After explaining the eight Gurus to King Yadu, Dattatreya Ji talked about the ninth Guru, the pigeon. He recollected an incident and narrated the same. 

Once there lived a pigeon couple on a tree in their nest. In spring, Mrs. pigeon laid eggs and, soon baby pigeons emerged. One day, the couple left their baby pigeons in the nest to collect food. Soon, a hunter came and spread his net. The bay pigeons fell to the ground. The couple returned and found their babies struggling on the ground. The mother pigeon leaped to embrace her chick out of attachment and got stuck in the net. As Mr. Pigeon saw the scene, it leaped as well and met the same fate; lost its freedom. 

As the pigeons lost their chicks and even their lives out of attachment, similarly, we lose our precious lives, being attached to impermanent things. 

Dattatreya Ji sighed and said that he learned detachment from the pigeons. He continued saying that detachment could make him unite with Unity.

Then, he talked about the tenth Guru, the King cobra. He observed the life cycle of the cobra. He found that it did not come out of its hole to explore the world for food. It came out quite rarely, collected a rodent or two, and re-entered the hole. It never bothered about accumulating resources for the next day. It had belief in terms of Lord, as Lord loved it seventy times a mother’s love. Dattatreya Ji learned to keep unstirred faith in the Divine laws.
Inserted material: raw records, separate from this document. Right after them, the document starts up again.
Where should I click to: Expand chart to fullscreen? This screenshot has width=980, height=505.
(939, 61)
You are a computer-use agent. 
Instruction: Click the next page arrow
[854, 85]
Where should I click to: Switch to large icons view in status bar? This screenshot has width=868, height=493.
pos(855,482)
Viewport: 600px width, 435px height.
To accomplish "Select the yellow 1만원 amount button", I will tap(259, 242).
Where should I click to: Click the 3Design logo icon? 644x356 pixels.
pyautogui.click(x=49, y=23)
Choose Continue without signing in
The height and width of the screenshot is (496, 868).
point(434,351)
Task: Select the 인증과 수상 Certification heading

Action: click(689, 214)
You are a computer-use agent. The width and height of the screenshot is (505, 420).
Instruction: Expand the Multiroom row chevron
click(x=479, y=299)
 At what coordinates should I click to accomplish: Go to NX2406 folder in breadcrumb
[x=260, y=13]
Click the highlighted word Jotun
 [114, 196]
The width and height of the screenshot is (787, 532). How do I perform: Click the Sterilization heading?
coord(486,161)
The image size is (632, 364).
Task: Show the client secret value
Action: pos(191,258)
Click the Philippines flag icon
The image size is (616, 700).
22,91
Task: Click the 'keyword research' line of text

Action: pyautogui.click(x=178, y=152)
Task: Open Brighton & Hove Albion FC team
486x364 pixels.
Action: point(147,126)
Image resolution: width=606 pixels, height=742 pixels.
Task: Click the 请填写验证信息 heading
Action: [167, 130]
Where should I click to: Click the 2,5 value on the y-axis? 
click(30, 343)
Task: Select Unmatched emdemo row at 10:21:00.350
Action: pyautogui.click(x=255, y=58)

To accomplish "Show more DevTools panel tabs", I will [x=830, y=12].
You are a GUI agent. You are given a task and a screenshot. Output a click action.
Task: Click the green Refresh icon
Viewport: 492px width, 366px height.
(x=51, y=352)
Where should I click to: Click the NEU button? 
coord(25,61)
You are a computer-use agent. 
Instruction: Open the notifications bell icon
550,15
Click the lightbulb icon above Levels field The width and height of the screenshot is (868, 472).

He elaborated that dependence on the inner self was true independence and detachment. 

He continued saying that people worried about the next moment, but the cobra never bothered about life. It lived lavishly, in peace.

Then, Dattatreya Ji talked about the moth, his eleventh Guru. He saw the moth hovering near the light of an oil lamp and soon leaped into the oil, out of attraction towards the glittering object, but met death. He explained that people felt attracted towards the worldly impermanent glow, but soon they lost their lives. Tendencies to attain worldly glitters sought no gold except sufferings.